Embryo grading

10 November 2014

Embryos are carefully evaluated in the lab for reporting purposes and in order to select those with the highest implantation potential. The limitations of evaluating embryos, based on development rate and morphological criteria alone, are well recognised.

Correlations between gross morphology and implantation are weak and inaccurate and embryo grading is not necessarily a predictor of pregnancy. We often get pregnancies from “poorer quality” embryos.

When we look at embryos in the laboratory, notes are taken on the quality and rate of development of each individual embryo. Quality is assessed by examining how well the embryos appear to be developing in the petri dish, and at Medfem Fertility Clinic are scored on a 3 point scale (with a 3 being the best and a 1 being the worst). For embryos being scored on the third day in the lab, grade 3 embryos have round and symmetrical cells, look "textbook" perfect in every way and give high pregnancy rates when transferred. Only about 20% of all embryos get this top perfect score. The more common situation is that when the cells of an embryo divide, the resulting cells are not quite even in size or shape. Also, human embryos have a tendency to lose tiny pieces or fragments of their cells during cell division, and the severity of this fragmentation is largely what grades are based on. Fragmentation may be the result of stimulation protocol or culture conditions. Often these fragments disappear or are reabsorbed back into the cells in the next round of division. Fragmented embryos can implant and often go to full term.

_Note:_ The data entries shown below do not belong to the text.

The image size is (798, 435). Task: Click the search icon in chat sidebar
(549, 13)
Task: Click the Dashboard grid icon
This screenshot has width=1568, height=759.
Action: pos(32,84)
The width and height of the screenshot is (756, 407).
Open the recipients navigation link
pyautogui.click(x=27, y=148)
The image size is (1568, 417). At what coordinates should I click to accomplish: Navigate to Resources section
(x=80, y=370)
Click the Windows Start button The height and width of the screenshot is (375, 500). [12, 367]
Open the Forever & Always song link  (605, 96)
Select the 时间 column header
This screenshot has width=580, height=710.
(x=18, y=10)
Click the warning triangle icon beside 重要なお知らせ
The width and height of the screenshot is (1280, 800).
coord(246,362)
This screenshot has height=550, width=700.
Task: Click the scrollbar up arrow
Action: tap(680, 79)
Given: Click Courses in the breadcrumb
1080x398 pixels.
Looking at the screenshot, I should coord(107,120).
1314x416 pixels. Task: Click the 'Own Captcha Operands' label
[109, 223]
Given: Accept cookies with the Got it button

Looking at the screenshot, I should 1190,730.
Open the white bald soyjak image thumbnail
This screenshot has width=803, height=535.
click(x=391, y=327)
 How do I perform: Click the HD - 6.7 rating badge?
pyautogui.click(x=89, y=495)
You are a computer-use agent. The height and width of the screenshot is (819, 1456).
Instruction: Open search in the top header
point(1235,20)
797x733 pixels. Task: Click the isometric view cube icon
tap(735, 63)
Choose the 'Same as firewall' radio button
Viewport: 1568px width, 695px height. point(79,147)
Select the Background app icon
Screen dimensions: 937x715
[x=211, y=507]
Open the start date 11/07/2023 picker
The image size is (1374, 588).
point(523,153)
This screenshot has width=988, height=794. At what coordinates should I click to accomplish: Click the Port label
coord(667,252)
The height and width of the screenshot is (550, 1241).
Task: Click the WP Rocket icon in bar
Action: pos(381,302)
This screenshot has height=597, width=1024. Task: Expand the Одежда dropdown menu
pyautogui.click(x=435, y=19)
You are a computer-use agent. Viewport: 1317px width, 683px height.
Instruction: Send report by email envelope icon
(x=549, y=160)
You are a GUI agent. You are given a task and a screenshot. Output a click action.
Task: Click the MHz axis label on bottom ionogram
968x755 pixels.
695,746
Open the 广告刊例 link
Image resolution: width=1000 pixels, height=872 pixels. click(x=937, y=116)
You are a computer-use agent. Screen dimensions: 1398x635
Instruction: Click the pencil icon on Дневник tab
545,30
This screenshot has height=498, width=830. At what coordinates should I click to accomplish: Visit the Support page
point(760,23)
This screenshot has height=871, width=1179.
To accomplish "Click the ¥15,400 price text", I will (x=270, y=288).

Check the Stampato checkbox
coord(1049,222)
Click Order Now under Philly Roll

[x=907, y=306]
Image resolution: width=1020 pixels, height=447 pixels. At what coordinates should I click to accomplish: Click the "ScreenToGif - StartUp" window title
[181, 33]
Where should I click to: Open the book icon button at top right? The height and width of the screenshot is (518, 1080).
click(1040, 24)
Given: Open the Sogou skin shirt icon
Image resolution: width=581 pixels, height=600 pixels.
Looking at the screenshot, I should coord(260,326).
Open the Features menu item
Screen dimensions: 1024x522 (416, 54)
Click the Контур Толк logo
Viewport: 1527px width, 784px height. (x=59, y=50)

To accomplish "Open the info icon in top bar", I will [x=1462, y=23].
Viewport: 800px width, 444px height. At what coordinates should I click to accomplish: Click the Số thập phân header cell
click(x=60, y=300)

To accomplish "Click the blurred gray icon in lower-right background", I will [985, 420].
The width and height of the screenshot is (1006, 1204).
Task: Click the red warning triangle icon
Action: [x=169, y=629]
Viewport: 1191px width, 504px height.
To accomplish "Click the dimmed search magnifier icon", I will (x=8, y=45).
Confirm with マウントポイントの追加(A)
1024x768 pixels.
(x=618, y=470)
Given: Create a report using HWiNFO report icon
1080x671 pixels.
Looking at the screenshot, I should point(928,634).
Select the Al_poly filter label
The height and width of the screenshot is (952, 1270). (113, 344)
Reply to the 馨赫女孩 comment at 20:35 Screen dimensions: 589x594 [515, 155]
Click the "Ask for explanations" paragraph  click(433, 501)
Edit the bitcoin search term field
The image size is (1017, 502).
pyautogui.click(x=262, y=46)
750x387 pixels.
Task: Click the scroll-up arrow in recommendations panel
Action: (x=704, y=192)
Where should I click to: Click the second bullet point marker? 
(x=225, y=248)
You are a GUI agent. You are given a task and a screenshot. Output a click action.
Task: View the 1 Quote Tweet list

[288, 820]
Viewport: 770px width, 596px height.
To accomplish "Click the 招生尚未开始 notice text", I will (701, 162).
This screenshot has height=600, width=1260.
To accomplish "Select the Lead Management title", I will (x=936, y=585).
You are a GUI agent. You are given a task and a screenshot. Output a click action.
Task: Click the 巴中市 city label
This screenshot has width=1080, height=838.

A grade "2+" embryo would likely have a small amount of cell fragmentation, but otherwise look relatively normal. Since the embryo is contained within a shell, the fragments remain in close association with the cells and are readily visible under the microscope. A small amount of fragmentation is normal however, and can be expected in most human embryos. If the fragmentation becomes severe, then the cells will likely get smaller and more uneven, and the embryo will get a worse grade. A grade “1” embryo is the lowest or poorest point on the scale and usually represents embryos that have almost entirely disintegrated into fragments or have degenerative qualities. Chances of pregnancy from these embryos will be marginal at best.  

For embryos being scored on the 5th or 6th day in the laboratory, we expect further development and progression of the embryos to the blastocyst stage. While an embryo is usually composed of 6-10 loosely associated cells on day 3, by day 5 the cells should have compacted together and begun to differentiate. Late on day 3, as the cells continue to divide, they compact tightly together to form a ball of cells that we call a “morula.” The outer cells in the morula immediately begin to pump fluid into the centre of the ball, opening up a small cavity (or cyst) in the centre. As early as the afternoon of day 4, this little cavity can be observed, and it continues to enlarge in size as the embryo develops. In line with cavity formation, the cells of the embryo begin to organise into 2 distinct groups. One group of cells, usually about 2/3 of the total remains on the outside of the ball, surrounding the growing cavity. These outer cells will eventually become the placenta allowing the embryo to implant in the uterus. The remaining 1/3 of cells stay on the inside of the embryo and these will develop into the fetus and some of the extraembryonic membranes (such as the yolk sac).

Grading embryos at the blastocyst stage is a little more complicated than grading day 3 embryos. The stage which the embryo has developed to is first assessed, and more advanced embryos are considered better with higher chances of achieving pregnancy. A morula would be considered less developed and therefore graded lower than an early blastocyst, which would in turn be less developed compared to a more expanded blastocyst. In general, the embryo at the most advanced stage among a cohort, will be the one selected for transfer. However, in addition to looking at the stage that the embryo has reached, the embryologist will also assess the quality of the inner and outer cells, zona thickness and the degree of expansion. These features are given a grade from A (best) to B (absent) and then an overall grade is assigned to the embryo. An embryo with nice distinct populations of outer and inner cells (A and B scores) would be a grade 3 or a perfect embryo. If either cell population has fewer and/or less compact cells, the grade might drop to a 2. If an embryo has little or no outer or inner cells, a grade 1 will be assigned. Blastocysts remaining after transfer can be frozen for later use provided that they are grade 3 or 2+.